Following Brexit, the European Union’s Common Agricultural Policy (CAP) payment system, which British farmers have become accustomed to for 40 years, is being phased out. Downing Street came up with a new plan – The Environmental Land Management Scheme (ELMS) that will roll out in full in 2024 with a trio of payments for sustainable farming, local nature recovery, and landscape recovery.
You can see the control it gives the government.
In light of that, the Government hopes to buy out older farmers who won’t do their bidding. They claim benevolent reasons – they are helping them out.
The UK government is offering to buy out old farmers willing to go for a new Government scheme that provides a lump sum payment.
Governments don’t operate from goodness and generosity. They operate from the desire for control. Governments want to grow larger and more powerful. That’s what they do.
They found a majority of old farmers who will appear willing to do it.
The scheme is one of many “reforms” by the Agricultural Transition Plan. They want a new, fairer farming system that works in the best interests of farmers now; we are outside the Common Agricultural Policy, representing the biggest changes to farming and land management in 50 years.

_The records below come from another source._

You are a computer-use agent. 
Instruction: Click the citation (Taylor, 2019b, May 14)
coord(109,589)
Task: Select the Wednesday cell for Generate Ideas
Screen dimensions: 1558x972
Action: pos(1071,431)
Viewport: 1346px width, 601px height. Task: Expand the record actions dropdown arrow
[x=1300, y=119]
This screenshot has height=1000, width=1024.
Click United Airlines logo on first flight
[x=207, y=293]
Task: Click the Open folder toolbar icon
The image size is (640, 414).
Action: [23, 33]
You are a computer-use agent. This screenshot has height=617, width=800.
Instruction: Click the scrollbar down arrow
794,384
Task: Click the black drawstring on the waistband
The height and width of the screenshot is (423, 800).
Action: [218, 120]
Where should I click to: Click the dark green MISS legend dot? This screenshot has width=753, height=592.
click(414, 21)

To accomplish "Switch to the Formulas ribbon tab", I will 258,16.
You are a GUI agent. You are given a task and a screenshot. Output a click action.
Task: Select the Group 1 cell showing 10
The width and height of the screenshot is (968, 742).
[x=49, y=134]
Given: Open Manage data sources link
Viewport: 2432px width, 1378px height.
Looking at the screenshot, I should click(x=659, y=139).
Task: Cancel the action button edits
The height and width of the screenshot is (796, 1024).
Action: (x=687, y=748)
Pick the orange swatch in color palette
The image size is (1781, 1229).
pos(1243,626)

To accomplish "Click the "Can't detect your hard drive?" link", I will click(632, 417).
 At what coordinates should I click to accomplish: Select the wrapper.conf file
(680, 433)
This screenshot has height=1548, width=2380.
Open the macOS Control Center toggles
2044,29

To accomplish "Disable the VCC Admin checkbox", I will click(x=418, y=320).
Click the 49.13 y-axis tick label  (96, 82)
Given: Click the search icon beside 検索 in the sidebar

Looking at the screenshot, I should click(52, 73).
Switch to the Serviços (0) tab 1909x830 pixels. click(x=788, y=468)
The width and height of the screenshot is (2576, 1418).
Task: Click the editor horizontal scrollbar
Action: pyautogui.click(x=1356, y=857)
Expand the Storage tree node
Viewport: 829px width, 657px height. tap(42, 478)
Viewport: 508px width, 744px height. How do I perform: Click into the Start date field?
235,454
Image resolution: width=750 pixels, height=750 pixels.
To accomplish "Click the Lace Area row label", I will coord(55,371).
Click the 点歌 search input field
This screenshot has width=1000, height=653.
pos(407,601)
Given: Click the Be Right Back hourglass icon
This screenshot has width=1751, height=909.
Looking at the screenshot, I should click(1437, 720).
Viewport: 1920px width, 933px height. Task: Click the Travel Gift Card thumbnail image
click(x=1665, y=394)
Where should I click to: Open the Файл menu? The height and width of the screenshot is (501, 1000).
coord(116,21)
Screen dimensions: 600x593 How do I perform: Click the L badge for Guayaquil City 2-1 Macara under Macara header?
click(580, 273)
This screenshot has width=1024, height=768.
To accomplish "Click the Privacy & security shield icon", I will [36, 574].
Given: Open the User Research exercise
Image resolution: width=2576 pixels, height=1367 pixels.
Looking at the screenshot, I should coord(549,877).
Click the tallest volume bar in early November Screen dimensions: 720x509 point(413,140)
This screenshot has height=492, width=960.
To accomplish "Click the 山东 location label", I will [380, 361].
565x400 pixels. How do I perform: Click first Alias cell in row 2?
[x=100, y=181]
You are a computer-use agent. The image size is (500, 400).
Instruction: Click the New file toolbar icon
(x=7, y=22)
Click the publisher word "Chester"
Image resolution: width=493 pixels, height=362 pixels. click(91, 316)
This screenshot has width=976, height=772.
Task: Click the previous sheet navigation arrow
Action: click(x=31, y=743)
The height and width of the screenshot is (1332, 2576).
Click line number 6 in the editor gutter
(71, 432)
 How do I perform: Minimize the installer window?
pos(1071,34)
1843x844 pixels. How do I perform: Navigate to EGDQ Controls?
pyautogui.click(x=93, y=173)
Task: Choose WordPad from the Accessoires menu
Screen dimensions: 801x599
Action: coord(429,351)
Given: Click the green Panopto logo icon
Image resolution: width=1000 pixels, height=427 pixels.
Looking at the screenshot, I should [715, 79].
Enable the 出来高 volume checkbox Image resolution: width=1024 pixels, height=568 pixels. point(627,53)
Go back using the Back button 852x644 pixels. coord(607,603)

In return for their payment, farmers will surrender their entitlements and be expected to rent or sell their land or surrender their tenancy to create opportunities for new entrants and farmers wishing to expand their businesses. The Government has also been working in partnership with industry leaders, local councils, and land owners to design a New Entrants scheme to create real opportunities for new farmers.
Farmers could receive up to around £50,000 to £100,000 under this plan.
He said farmers who won’t accept this have to move on.
Over the past year, the Government has announced several schemes they say will support farmers to boost food production, alongside payments for actions that benefit our environment.
Given what is happening in Ghana, Sri Lanka, and The Netherlands, what do you think?
PAYMENT FOR DUMPING GAS-DEPENDENT FERTILIZERS
At the same time, the British government is offering cash incentives to farmers who move away from gas-dependent fertilizers.
“The significant rise in the cost of fertilizer is a reminder that we need to reduce our dependence on manufacturing processes dependent on gas,” Environment Secretary George Eustice said.
The British government is pushing farmers away from gas because of their looney goals of eliminating fossil fuels with nothing to replace it. The gas-reliant fertilizers work.
Some farmers want help with the rising costs of fertilizer. They told the BBC they are thinking about drastically scaling down crop production and warned of a “food crisis” should the price of fertilizer continue to rise.
The government says the scheme is part of a wider package of farming measures.
They, too, can be Sri Lanka.
Again, that’s what they did in Ghana and Sri Lanka. We see how that is going. You can just smell the stink from the World Economic Forum in the air.